Preferred Commercial is in liquidation with debts of almost 400,000 that it cannot pay. Which does not mean the end of the people behind this company.

If you click on website youre re-directed to an almost identical website for a firm called Vendor Direct.
This even uses the same old Preferred Commercial phone number.
Thats because its assets, including any unpaid bills allegedly owed by ex-clients, have been sold to Vendor Direct, whose director is Barrie Hooton.
Hes an ex-director of Preferred Commercial and partner – both in the business and civil ceremony sense – of another Preferred Commercial director, Martin Marshall.

Rip-off 5: No sale? It still costsNo sale, no fee. That was the crucial phrase in the sales pitch that persuaded Carl Bowman to put his hardware store in Leeds on the market with Ernest Wilson & Co Ltd.
Now he says ruefully: With hindsight I was possibly a little naive to accept the word of their sales rep and not query the terms of business further.
His store didnt sell and now Ernest Wilson is suing him for 4,765.
It was marketed at 205,000 without success, even though Mr Bowman says that he had been told before signing the contract that potential buyers were very keen.

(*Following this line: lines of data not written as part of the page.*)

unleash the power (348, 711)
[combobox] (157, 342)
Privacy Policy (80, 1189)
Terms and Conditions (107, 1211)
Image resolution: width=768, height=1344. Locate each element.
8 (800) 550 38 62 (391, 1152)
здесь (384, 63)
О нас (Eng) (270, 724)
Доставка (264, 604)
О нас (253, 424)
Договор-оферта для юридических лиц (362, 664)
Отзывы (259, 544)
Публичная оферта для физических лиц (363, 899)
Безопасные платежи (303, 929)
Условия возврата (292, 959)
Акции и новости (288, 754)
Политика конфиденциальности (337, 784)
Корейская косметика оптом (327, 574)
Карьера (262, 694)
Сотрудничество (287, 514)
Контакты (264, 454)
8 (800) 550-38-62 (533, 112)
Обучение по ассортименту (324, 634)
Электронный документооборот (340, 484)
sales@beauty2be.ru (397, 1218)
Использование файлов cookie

He heard little until Ernest Wilson told him to cut the price to 160,000 and accept liability for their marketing fees.
When he refused, Ernest Wilson took it off the market and issued its court claim.
The firm insists that its terms and conditions are sent to every client and include the clause: Advertising and marketing sac celine (sweio.net) costs are payable upon withdrawal.
Director Stuart Moorhouse said: We were left with no option but to issue court proceedings.

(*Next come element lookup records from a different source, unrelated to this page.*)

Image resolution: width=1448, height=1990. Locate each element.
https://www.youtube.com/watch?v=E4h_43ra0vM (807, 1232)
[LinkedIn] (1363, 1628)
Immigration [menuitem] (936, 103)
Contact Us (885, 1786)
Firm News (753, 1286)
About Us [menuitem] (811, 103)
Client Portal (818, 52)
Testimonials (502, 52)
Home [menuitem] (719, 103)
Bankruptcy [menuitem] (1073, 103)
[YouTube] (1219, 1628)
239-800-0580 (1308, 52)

He pointed out that Mr Bowmans complaint to The Property Ombudsman had been rejected.
Mr Bowman responded by reminding Ernest Wilson that they were fined in 2012 by The National Federation of Property Professionals.
Its tribunal ruling began: We are disappointed that we have heard three further cases connected with Ernest Wilson, especially as there have been two previous cases, one in 2007 and another in 2011.
The latest case, which resulted in three 750 fines, concerned the giving to a seller client a copy of the agency agreement document for the sale of their business that is not identical to the version the client has signed.

Campaign group fights the roguesTales like the ones here prompted the establishment of the Campaign for Ethics in Business Transfer Agents , a free advice website.
Its spokeswoman said some small firms risk going bust if they pay agents who fail to find them buyers but still demand huge fees.
There are no laws to stop the business marketing agents from producing unfair contracts and then suing in the small claims courts, she said.
We encourage people who have successfully beaten them to help by providing witness statements, copy judgments and transcripts for the next person due in court.